Centuries later, this coastal town remains a place that serves as a magnet to the wyrd and the mischievous. And it’s here that the meeting of minds took place that led to the second release for Rocket’s Black Hole series -an imprint focused on the unorthodox, otherworldly and esoteric. ‘Folly’ is the result of collaboration between the town’s improv-psych heads Black Arches and arch-maverick outsider artist Sexton Ming, and it’s a dive into mystery and magick as perverse and potent as any this seaside landscape has birthed.
The journey that led to ‘Folly’ began in the dingy cellar of a wine bar in the town, where a gang of local aesthetes and bohemians had started a night of experimental performance art, spoken word and music by the name of Weird Shit. With musical inspiration coming from the gathering of freaks present, Black Arches formed initially as a freeform musical outlet for author and musician Gareth E. Rees’ spoken word extrapolations, later incorporating Matt Frost from his garage rock troupe The Dirty Contacts, and frequent collaborator James Weaver, to form a vehicle for wild experimentation and psychic abandon.
Given he was also a regular Weird Shit attendee, it was no surprise when Sexton Ming entered the picture. An uncompromising iconoclast whose creative tentacles have reached into some of the murkiest quarters of the last four decades of the UK underground from the Medway Scene to oblivion, he was soon appearing onstage with the band at a show supporting Gnod in St Leonards. Soon after that a perplexing but serendipitous chain of events took place, with demons conjured up via improvised sessions, poetic licence taken, dystopias chronicled, audio files gone awry, vocals overdubbed and laptops lost, Somehow amidst the sturm-und-drang ‘Folly’ was summoned in all its murky glory.
‘Folly’ may be haunted by its local environs, but its absurdist metier is more broadly also stricken by the effects of late capitalism and ecological collapse. Together, Black Arches and Sexton Ming are as intrepid in dealing with a man driven insane by his local refuse collection system (‘Bin Day’) as they are with the surreal tale of a ‘Salty Sultan’, and as comfortable tackling the horrors of admin as they are chronicling one character who falls in love with an electricity pylon.
Yet for all the bleakness and malevolence of ‘Folly’, there’s wry humour to be found in the wreckage. As we embark on the second quarter of an uncertain century, just maybe this psychic travelogue is a dark prism to make sense of the chaos we confront. Whichever, it remains a spectacle as compelling as that by which Black Arches were named.

········

__Description of the task__: According to the passage about 'Folly', what was the night of experimental performance art, spoken word and music in the wine bar cellar called? The data are separate material, independent of the passage about 'Folly'.

__Information given__:
········

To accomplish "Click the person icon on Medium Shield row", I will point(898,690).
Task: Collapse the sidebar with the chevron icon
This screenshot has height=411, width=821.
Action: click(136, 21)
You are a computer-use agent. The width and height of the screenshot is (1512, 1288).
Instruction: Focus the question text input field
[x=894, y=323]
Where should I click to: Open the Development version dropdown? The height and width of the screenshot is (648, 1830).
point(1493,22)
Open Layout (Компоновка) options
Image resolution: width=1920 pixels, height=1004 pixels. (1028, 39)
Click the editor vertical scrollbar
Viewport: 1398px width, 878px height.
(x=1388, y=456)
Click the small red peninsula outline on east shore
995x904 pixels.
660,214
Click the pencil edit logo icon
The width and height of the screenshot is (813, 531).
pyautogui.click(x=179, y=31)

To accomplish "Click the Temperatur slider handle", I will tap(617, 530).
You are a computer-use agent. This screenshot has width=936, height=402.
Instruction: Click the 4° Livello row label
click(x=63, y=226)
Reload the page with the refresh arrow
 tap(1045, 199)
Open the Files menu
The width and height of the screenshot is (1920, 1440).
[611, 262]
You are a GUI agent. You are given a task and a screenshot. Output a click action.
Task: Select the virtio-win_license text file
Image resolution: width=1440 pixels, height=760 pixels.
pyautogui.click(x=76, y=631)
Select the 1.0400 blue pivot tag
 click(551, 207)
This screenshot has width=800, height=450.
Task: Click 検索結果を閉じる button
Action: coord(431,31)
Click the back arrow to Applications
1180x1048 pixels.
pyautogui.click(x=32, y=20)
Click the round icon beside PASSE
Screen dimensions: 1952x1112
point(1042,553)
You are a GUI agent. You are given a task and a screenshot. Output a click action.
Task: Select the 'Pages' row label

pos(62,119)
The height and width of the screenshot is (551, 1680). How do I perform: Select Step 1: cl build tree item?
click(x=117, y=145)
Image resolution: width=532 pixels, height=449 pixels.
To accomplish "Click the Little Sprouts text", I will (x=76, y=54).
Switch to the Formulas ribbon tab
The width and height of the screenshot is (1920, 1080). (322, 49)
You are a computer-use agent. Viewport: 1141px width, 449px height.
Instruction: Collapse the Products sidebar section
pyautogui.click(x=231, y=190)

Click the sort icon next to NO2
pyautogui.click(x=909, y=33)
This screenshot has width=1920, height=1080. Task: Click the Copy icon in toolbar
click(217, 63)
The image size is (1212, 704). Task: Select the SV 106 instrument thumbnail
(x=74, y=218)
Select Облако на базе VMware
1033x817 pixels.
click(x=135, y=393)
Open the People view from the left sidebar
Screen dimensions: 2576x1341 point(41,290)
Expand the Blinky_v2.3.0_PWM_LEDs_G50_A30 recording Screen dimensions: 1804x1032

········

__Written response__: Weird Shit.